• Instruções da tarefa
Transcreva, do excerto sobre o aquário, a parte que começa nas palavras "Envio-te um mp" e termina logo após "no fundo, normal?".

• Excerto fornecido
● ● ● ● ● ● ●

Quanto ao teu setup, acho que deverias adicionar mais circulação..pelo menos mais 1000l/h min.

Um abraço

----------


## David Lemos

Envio-te um mp hoje a noite Bruno :SbOk3:  
Mas uma hqi de 150w sera que ilumina o aquario todo?
Ai vai umas fotos


A sump ja esta a ganhar uma certa deposiçao no fundo, normal?


Chegada de caracois (nao sei o nome....) o camarao parece que foi logo vestoria-los


Espero opiniaos e sinceridade :Admirado:

----------


## Cesar Pinto

OI DAVID 
quanto á hqi150w podes estar descassado que ela elumina-te o aqua todo,
eu tenho uma no meu que é de 75*75*75 cm e dá conta do recado.
quanto aus teus (caracois) sao burries

----------


## Paulo Serrano

Olá David
Quanto ao deposito na sump quando fizeres TPA's aspiras o fundo da sump para manteres a sump limpa e a água.
A hqi serve mas devias ter sempre uma actinica, (AZUL), pois para os corais tem  alguma influencia a luz azul. 
Um abraço

----------


## Nuno Vidrago

- Reparei q puseste camarões da nossa costa, tma atenção pois por vezes são muito agressivos. Os caracois que puseste são da nossa costa? Se são coloca uns nassários pois eles morrem com muita facilidade.

----------


## João M Monteiro

Notem que os "burriés" e os nassarius desempenham funções muito distintas no aquário e são complementares e não alternativos: os primeiros são (regra geral) herbívoros comendo da RV e dos vidros; os segundos detritívoros e necrófogos ãlimentando-se do substracto (sem prejuízo de, por vezes, fazerem umas incursões vidro acima)

----------


## David Lemos

Obrigada pelo respostas, vou tentar encontrar uma hqi 150 w e gardar as minhas PC mas trocadas pelo azuis, isso deve dar conta do recado :yb677:  
Em relaçao ao camarao ele ja vinha com a agua nao sei mesmo de onde veio :Admirado:  Ele parece é tentar levantar os burriés :EEK!:  
E os burriés que tenho parecem gostar de alturas, porque muitas vezes estam nas bombas de circulaçao e juntinho ao vidro na parte de cima....

● ● ● ● ● ● ●

• Dados fornecidos

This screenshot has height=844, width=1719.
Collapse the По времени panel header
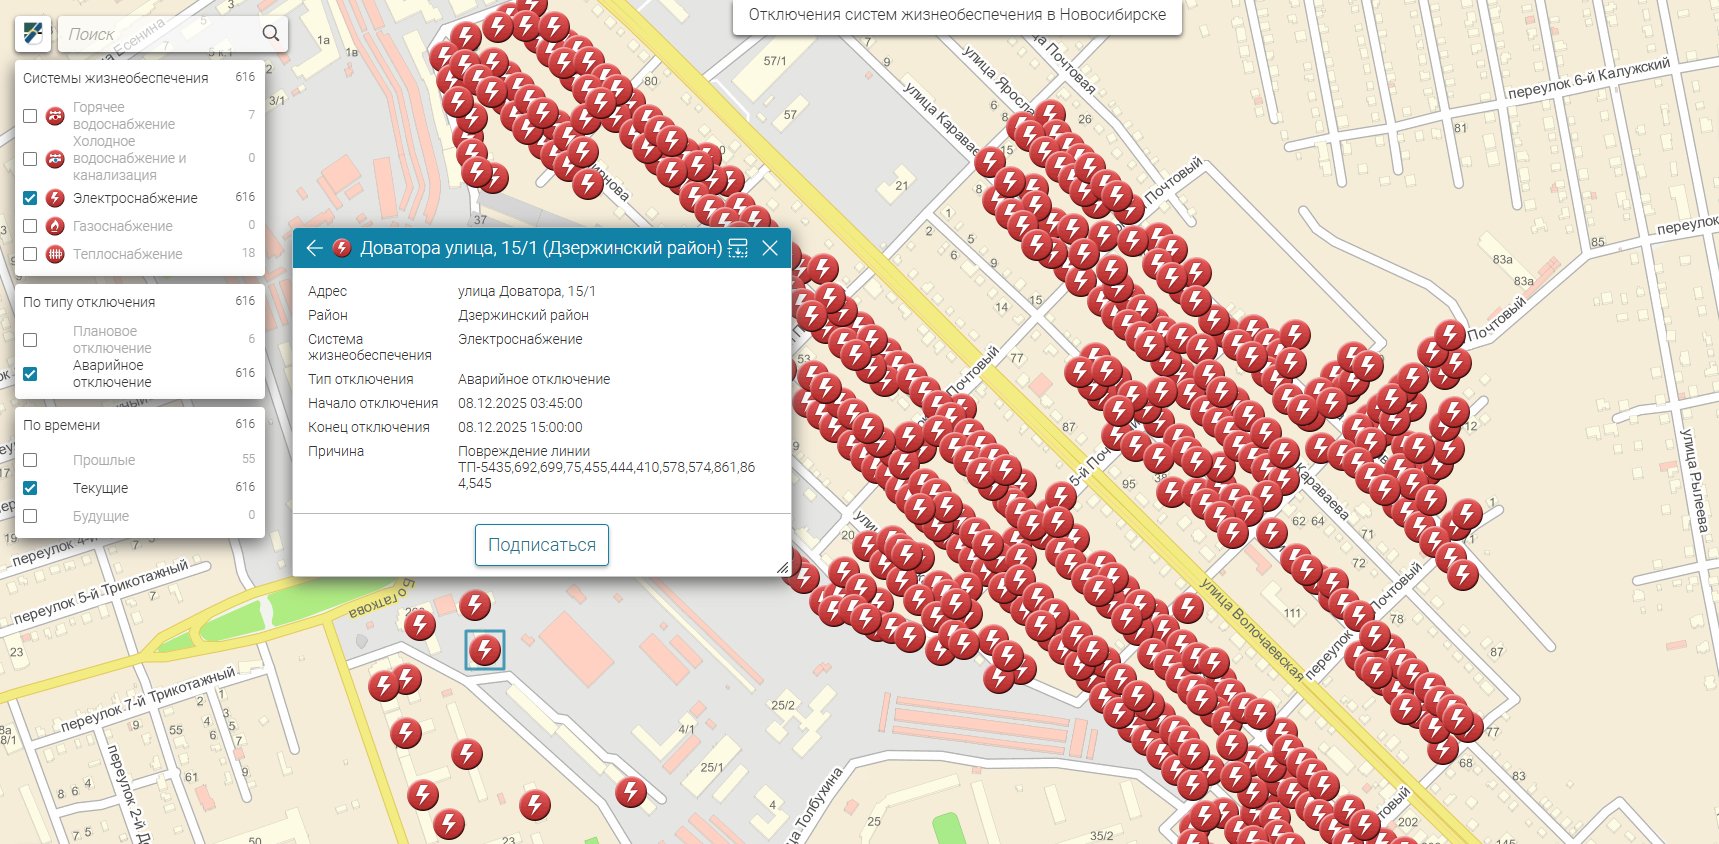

● ● ● ● ● ● ●

• Resposta escrita
Envio-te um mp hoje a noite Bruno :SbOk3:  
Mas uma hqi de 150w sera que ilumina o aquario todo?
Ai vai umas fotos


A sump ja esta a ganhar uma certa deposiçao no fundo, normal?